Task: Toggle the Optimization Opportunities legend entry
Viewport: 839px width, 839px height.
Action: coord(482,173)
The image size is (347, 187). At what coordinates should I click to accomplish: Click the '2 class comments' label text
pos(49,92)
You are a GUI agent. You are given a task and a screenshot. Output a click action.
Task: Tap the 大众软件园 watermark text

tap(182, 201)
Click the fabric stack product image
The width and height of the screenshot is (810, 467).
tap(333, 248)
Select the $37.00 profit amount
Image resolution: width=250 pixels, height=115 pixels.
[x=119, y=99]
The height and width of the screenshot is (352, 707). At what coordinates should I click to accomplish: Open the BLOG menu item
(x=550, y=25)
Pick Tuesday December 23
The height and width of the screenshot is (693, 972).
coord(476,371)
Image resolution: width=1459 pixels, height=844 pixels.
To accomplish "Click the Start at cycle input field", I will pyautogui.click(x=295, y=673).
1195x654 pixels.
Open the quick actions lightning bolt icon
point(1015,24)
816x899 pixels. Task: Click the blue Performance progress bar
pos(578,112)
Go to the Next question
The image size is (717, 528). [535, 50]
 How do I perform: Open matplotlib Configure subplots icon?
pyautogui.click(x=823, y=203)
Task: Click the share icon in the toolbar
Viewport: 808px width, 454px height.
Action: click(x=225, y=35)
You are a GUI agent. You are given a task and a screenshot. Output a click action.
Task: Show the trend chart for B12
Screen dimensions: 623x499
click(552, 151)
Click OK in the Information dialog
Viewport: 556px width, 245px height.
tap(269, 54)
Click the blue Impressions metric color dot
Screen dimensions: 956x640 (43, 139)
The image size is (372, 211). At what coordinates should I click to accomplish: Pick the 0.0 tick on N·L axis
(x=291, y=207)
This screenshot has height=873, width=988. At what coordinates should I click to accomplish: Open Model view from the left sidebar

========

■ Instructions to follow ■
Pull out every line of the material that contains the word "Pick".

■ Output ■
Pick Tuesday December 23
The image size is (372, 211). At what coordinates should I click to accomplish: Pick the 0.0 tick on N·L axis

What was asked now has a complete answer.